==== Excerpted text ====

Corvallis Parent: Talking to Children About War, Firehouse Safety Fair, Pumpkin Patch Fundraiser Fun

Take your kiddo on a firehouse tour either of the next two Saturdays, and two things will happen, they’ll learn about safety, and they’ll have a good time. 

The Corvallis Fire Department’s annual Open House & Safety Fair is an opportunity to meet local firefighters, and learn how they prepare for emergencies – and it’s also a chance to learn important fire safety behaviors. Two convenient dates, each at a different fire station:  

11 am to 2 pm, Saturday, Oct. 21 at the downtown fire station, 400 NW Harrison Blvd.  

11 am to 2 pm, Saturday, Oct. 28, at Station 6, 544 NW Lewisburg Ave. 

Pumpkin Patch with a Cause: The folks at Kenagy Family Farm are doing another pumpkin patch fundraiser for Jackson Street and ABC House. Proceeds from October pumpkin sales go to the two organizations, and if you’re a longtime reader, you know we’re really hoping you’ll participate.

==== Recorded information ====

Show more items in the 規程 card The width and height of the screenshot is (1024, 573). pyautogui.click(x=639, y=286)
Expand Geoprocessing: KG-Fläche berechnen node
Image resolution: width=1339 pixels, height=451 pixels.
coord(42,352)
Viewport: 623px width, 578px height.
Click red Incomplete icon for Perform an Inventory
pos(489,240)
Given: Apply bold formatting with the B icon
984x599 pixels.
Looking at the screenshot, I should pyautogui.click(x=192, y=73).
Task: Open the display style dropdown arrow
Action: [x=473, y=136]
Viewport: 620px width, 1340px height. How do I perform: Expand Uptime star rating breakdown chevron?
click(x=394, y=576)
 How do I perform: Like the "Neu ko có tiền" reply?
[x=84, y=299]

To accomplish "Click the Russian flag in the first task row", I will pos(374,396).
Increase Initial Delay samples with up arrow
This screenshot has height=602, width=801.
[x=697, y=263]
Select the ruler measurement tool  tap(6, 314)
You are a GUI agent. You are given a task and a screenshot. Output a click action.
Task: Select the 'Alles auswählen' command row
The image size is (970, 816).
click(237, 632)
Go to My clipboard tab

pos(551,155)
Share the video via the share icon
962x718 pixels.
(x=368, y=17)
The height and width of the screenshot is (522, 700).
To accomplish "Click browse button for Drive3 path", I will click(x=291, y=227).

====

» **Task requirements**
According to the Corvallis Parent text, at which fire station and address is the Oct. 28 Open House & Safety Fair held?

» **Finished task**
Station 6, 544 NW Lewisburg Ave.